In the first place there has been a clear breach of Condition 2 (above) in the erection of no less than 4 dwelling houses on the land. Secondly, in so far as her 3 sons' houses are concerned, their occupation of the land is in my view in clear breach of the terms of Condition 1 (above).
Furthermore it should be noted that Condition 4 (above) does not expressly require the cancellation notice to be given by the Director of Lands nor is there any suggestion that the plaintiff authority was a party to or even knew of the existence of the defendant's 'tenancy-at-will.'
In the circumstances and without necessarily accepting the defendant's assertion that her "tenancy-at-will has never been cancelled", I am satisfied that the authority's Notice to Quit (the receipt of which is not denied) was sufficiently wide in its terms as to amount to a valid and effective notice of the cancellation and/or revocation of Ram Kuar's "tenancy-at-will" in the absence of any suggestion of 'fraud'.
In any event it is trite that a 'tenancy-at-will' is impliedly determined by the landlord when he does any act which is inconsistent with the continuance of the tenancy such as the granting of a lease over the land. This was decided as long ago as 1861 by the Privy Council in Hogan v. Hand 134 RR 57 where it was held:
"The granting of a lease to a third party by the lessor of a tenant at will is a determination of the tenancy at will."
In light of the above I have no hesitation in finding that these 4 defendants have failed to raise either a triable issue or established "a right to the possession of the land" as required in terms of Section 172 of the Land Transfer Act (Cap 131).
Finally I turn to the remaining 6 defendants in Civil Action Nos: 091/94; 092/94; 094/94; 097/94; 098/94 and 0100/94. Each of these defendants deposed to paying a sum of money ranging from $50 to $500 in 1988 to a named employee of the plaintiff authority who is alleged to have been "the person in charge of the land in question", in return for a promise that a proper registered lease for the land would be provided to them.
No receipts have been exhibited by any of the defendants and the plaintiff authority denies the existence of any official accounting records to support the receipt of such payments by the authority.
Furthermore the affidavit of the authority's Marketing Director categorically denied any agreement to lease the land to the defendants or accepting any rent from the defendants and more particularly denied authorising anyone to do so on its behalf. It is accepted however that the named employee was employed by the plaintiff authority at the relevant time but had since retired in early 1992.
In the absence of an affidavit from the former named employee of the authority learned counsel for these 6 defendants submits that there is some prima facie evidence to raise some form of equitable or proprietary estoppel. Again I cannot agree.
In the first place the payments and promises (assuming they were made) occurred "... sometimes in 1988" which is some 3 years before the Housing Authority accepted and became the legally registered lessee of the land albeit that the lease commenced on the 1st of August 1987. In the circumstances there is a very real possibility that the named employee of the authority had taken advantage of the plight of these defendants and fraudulently obtained from them the various sums deposed unknown to his employer. In such an event no estoppel could possibly arise.
Secondly, Section 59 (d) of the Indemnity, Bailment and Guarantee Act (Cap 232) provides:
"59. No action shall be brought -
(d) Upon any contract or sale of land, tenements or hereditaments or any interest in or concerning them;
unless the agreement upon which such action is to be brought or some memorandum or note thereof is in writing and signed by the party to be charged therewith or some other person thereunto by him lawfully authorised."

- TASKS TO COMPLETE -
1. List the Civil Action numbers that the judgment excerpt gives for the remaining six defendants.
2. Extend the judgment excerpt, picking up right after the quoted provision of Section 59 (d).
The data below is separate from the judgment excerpt.

[Records from a data source]

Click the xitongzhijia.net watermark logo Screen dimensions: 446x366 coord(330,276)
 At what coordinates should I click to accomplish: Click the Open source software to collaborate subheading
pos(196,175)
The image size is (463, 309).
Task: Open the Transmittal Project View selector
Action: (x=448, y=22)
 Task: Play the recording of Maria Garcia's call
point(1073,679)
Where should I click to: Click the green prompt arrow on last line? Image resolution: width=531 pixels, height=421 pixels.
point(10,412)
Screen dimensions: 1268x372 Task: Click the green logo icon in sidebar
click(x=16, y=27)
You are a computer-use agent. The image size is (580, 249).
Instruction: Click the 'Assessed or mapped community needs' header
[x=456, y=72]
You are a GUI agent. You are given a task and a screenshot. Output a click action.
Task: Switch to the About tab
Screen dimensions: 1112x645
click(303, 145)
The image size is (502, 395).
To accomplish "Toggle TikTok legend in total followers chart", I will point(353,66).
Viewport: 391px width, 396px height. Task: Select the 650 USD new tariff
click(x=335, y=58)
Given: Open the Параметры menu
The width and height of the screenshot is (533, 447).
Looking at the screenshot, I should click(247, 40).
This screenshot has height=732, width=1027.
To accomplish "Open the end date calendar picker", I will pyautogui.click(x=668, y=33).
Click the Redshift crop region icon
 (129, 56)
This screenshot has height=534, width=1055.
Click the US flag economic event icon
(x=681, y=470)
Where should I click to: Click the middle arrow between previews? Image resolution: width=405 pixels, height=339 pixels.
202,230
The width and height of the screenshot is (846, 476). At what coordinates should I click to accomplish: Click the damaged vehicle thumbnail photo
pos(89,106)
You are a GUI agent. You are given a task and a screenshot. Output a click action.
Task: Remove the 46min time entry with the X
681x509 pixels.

- TASK RESPONSES -
1.
091/94
092/94
094/94
097/94
098/94
0100/94

2.
In the absence of any written note or memorandum evidencing either the promise or payment it is unlikely that the defendants could enforce the alleged promise to provide them with "a proper registered lease" but in any event before such a 'promise' could be fulfilled the proposed subdivision work would have to be completed and that in turn necessitates the defendants vacating the subject land.
Finally having regard to the rather indeterminate nature of the authority's legal title to the land at the relevant time; the absence of any documentary evidence; the non-exclusive nature of the defendants' possession of the land; the nebullous nature of the 'promise' allegedly made; and the non-payment of any form of rental to the plaintiff authority by the defendants, I am firmly of the view assuming that the defendants are able to prove their various assertions that, at best, each had a 'contractual licence' to occupy the land in question which was revocable on reasonable notice.
In this latter regard I am satisfied that the authority's Notice to Quit in clear and unequivocal terms revoked each defendant's 'contractual licence' and the fact that the defendants were offered an alternative resettlement site and have had almost a full year since the service of the notices upon them (which is not denied) to vacate the land is, in my view, a reasonable time within which to comply with the notice.
In the circumstances these 6 defendants also have failed to satisfy me that they have "a right to the possession of the land"
In conclusion I should point out that although undoubtedly these 15 defendants will suffer hardship and some dislocation as a result of the court's orders I am comforted in the knowledge that the Housing Authority's proposed housing estate will when completed, benefit a very large number of families (including the defendants should they so desire a plot in the proposed subdivision).
There will be orders for vacant possession issued against each of the above-named defendants in favour of the Housing Authority with execution stayed for a period of two weeks after service of the orders.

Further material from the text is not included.